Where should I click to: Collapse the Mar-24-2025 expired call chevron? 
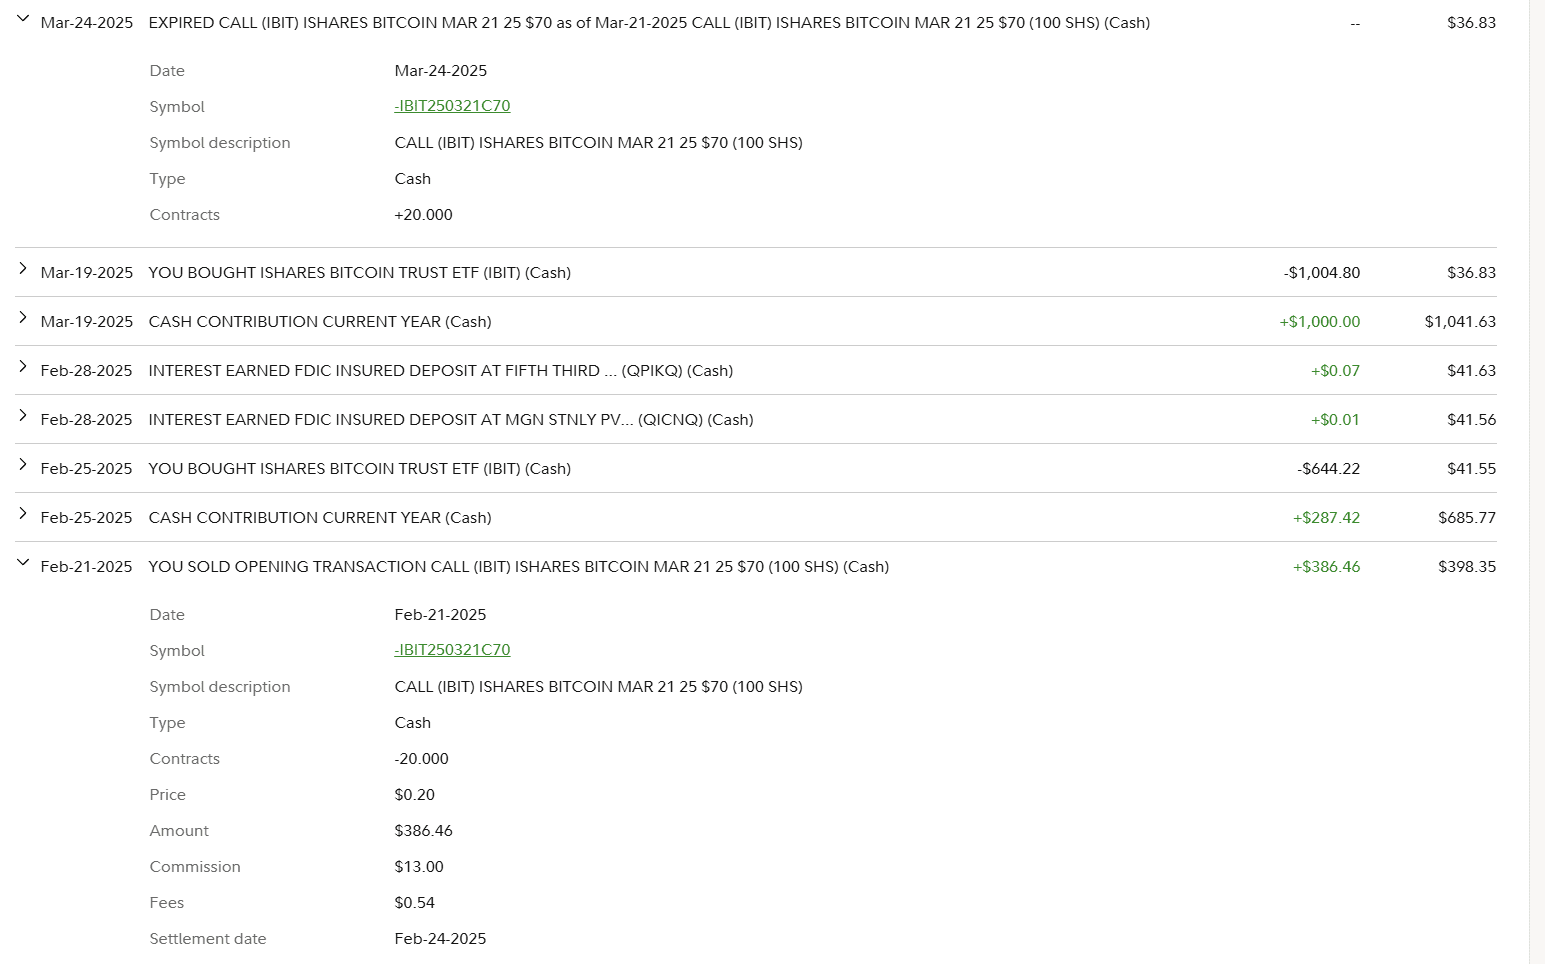pyautogui.click(x=23, y=19)
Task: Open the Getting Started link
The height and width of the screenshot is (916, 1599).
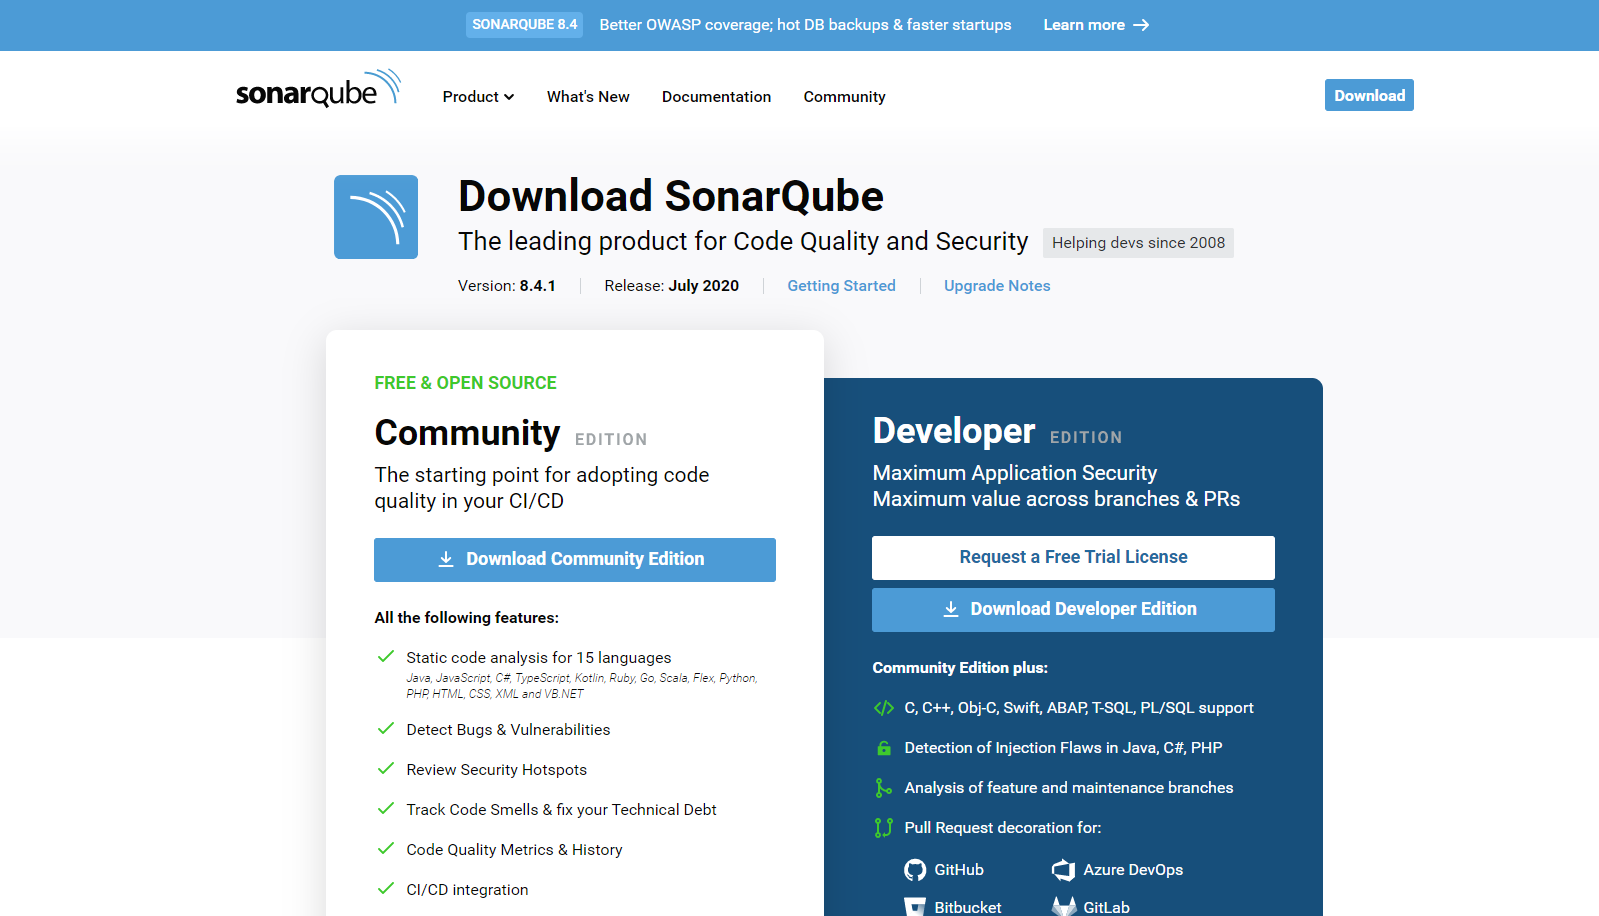Action: tap(841, 286)
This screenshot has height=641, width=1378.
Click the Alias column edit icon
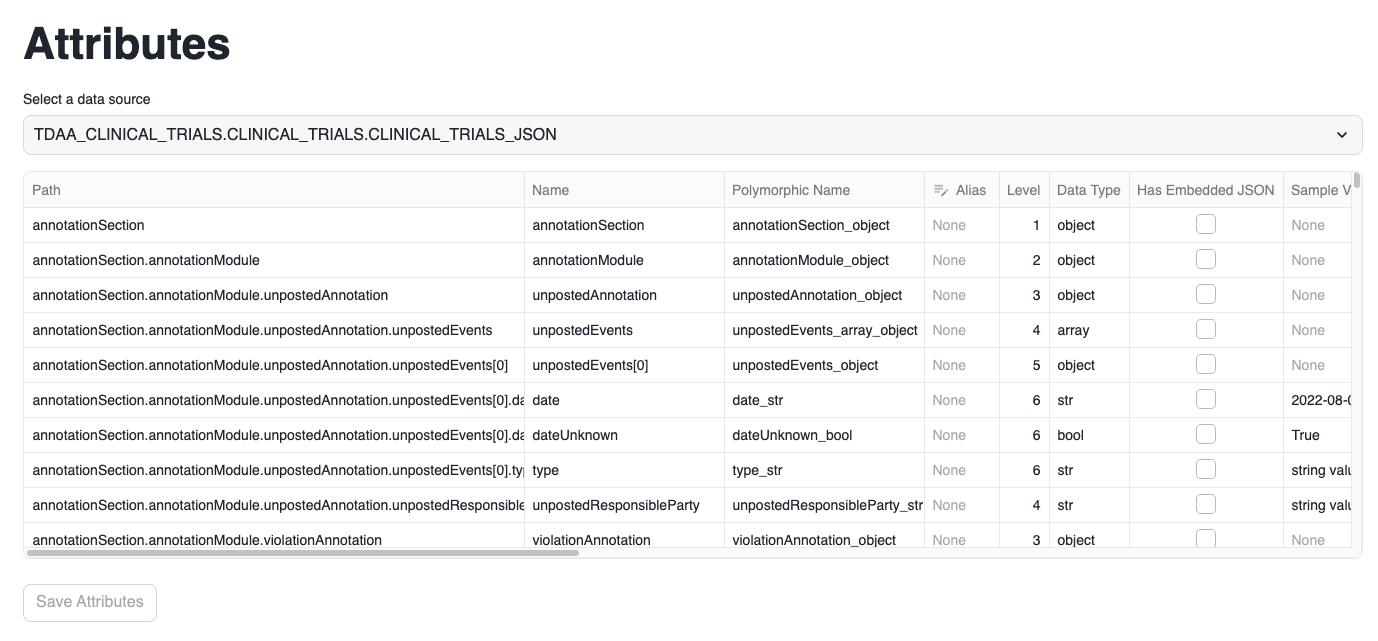940,190
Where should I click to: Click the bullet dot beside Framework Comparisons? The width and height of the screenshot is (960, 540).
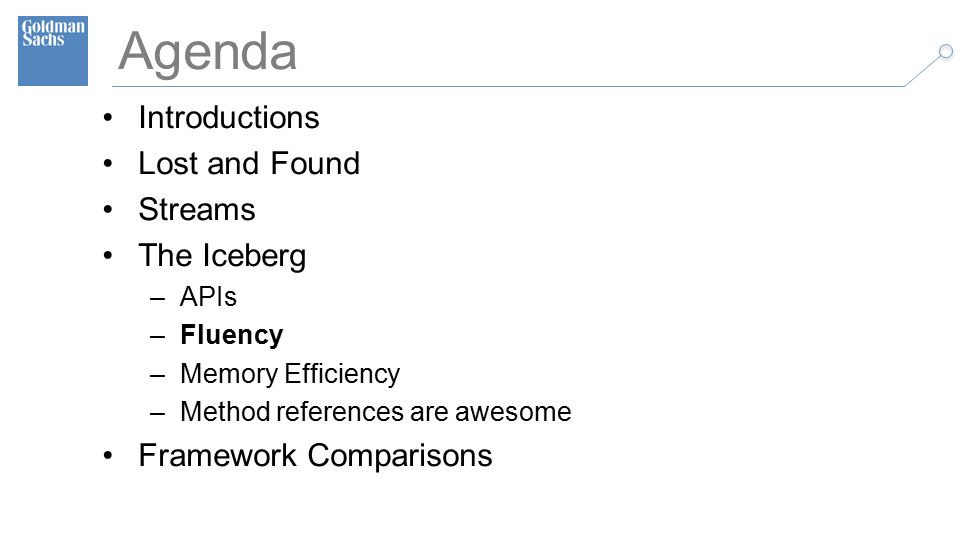click(x=108, y=456)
━━━━━━━━━━━━━━━━━━━━━━━━━━━━━━
From the line with "Click the Alias column edit icon" to the last line of the material, both inclusive, set down every line exactly and nothing else; omit pictures.

Click the Alias column edit icon
940,190
Where should I click to: Click the bullet dot beside Framework Comparisons? The width and height of the screenshot is (960, 540).
click(x=108, y=456)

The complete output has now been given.